3. O referido prazo, no entanto, não é peremptório (Inq. 4.401 AgR, Rel. Min. DIAS TOFFOLI, Tribunal Pleno, DJe de 6/5/2024; Inq. 4.931 AgR, Rel. Min. DIAS TOFFOLI, Segunda Turma, DJe de 1º/3/2021) , podendo o Relator deferir a prorrogação do prazo sob requerimento fundamentado da autoridade policial ou do Procurador-Geral da República, que deverão indicar as diligências que faltam ser concluídas (art. 230-C, § 1º, do RISTF).

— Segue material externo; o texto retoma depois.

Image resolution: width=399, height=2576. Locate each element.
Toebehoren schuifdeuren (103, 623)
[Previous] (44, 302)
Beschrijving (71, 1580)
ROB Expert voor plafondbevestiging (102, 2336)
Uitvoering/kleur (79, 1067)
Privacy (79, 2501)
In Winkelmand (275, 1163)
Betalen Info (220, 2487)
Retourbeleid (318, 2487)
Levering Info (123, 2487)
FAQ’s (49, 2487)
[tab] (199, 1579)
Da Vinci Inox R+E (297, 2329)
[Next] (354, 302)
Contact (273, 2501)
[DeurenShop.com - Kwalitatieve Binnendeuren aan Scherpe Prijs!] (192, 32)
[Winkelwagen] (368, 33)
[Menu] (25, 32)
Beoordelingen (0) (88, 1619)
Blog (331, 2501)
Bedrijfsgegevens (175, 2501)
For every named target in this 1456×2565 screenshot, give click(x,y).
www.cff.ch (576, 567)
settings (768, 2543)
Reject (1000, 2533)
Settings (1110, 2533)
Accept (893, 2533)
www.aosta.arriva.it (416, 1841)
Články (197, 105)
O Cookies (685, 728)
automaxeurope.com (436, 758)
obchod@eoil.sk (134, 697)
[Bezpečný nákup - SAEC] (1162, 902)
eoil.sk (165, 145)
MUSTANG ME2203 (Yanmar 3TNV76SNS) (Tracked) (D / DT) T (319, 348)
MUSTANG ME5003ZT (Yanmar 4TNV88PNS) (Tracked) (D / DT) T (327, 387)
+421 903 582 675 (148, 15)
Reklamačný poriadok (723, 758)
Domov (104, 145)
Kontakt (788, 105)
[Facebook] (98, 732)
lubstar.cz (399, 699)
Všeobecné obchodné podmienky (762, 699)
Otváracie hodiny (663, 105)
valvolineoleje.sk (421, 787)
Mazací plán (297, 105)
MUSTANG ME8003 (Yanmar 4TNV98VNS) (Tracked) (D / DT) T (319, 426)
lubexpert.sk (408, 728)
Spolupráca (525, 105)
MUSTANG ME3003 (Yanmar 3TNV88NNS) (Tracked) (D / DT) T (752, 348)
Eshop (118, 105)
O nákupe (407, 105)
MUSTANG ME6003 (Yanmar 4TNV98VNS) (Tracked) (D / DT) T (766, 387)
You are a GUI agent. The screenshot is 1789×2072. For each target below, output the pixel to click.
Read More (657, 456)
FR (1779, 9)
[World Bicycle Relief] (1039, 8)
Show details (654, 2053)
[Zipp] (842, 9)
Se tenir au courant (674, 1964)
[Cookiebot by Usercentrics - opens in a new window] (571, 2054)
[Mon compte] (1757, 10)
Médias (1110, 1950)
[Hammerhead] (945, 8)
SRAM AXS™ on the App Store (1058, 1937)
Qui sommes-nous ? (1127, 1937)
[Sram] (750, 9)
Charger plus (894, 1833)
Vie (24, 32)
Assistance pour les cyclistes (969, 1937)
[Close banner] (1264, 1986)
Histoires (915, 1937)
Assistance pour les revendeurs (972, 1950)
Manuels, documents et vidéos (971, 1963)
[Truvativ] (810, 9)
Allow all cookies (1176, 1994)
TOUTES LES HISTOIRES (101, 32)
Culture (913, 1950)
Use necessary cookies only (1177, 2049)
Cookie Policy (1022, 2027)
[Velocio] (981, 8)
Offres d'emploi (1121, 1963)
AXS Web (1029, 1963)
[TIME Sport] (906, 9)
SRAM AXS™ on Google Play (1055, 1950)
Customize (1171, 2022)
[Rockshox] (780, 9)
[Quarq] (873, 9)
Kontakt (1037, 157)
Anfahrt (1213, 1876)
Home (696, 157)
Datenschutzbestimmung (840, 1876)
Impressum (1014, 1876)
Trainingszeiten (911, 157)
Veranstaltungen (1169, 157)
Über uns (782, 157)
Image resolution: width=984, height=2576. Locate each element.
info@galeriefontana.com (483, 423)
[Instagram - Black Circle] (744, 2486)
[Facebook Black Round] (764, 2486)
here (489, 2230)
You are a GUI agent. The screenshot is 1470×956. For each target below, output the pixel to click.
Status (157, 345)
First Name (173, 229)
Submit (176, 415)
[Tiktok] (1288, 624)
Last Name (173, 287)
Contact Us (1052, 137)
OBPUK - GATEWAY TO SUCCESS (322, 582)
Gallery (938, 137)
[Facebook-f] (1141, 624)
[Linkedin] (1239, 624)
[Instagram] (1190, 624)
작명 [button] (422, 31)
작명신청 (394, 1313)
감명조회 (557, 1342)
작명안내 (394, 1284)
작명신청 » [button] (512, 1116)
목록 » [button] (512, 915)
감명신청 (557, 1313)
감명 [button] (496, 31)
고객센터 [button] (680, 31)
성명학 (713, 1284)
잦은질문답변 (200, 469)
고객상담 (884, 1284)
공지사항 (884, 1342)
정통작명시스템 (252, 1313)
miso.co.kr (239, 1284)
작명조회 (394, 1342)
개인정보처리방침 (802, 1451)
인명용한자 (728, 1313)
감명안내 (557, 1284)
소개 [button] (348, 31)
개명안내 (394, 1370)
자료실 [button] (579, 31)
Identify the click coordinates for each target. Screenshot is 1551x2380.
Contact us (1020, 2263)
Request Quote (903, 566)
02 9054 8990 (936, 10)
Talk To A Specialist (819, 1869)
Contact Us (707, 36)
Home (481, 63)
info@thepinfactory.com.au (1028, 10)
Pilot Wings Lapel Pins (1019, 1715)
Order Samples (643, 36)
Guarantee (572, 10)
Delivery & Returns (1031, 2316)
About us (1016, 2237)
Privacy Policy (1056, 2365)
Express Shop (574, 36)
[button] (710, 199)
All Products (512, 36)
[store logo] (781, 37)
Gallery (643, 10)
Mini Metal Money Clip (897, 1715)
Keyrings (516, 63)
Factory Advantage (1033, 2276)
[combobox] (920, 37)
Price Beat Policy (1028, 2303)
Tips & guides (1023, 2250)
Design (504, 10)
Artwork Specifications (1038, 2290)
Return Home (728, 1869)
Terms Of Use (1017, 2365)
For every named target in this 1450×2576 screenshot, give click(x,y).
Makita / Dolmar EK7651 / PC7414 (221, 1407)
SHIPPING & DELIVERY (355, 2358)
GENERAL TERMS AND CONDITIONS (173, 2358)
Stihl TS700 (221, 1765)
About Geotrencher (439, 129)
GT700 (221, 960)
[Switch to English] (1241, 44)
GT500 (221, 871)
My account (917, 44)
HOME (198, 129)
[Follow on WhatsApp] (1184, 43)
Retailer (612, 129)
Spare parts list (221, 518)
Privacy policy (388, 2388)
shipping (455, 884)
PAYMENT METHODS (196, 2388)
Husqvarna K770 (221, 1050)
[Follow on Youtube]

4. A decisão agravada, ao prorrogar o prazo do inquérito, atendeu ao pedido de realização de diligências complementares realizado pela Procuradoria-Geral da República, essencial à finalização das investigações, para que a Secretaria de Estado de Administração Penitenciária do Estado do Rio de Janeiro prestasse informações, não havendo qualquer violação ao princípio constitucional da duração razoável do processo.
5. Agravo Regimental a que se nega provimento.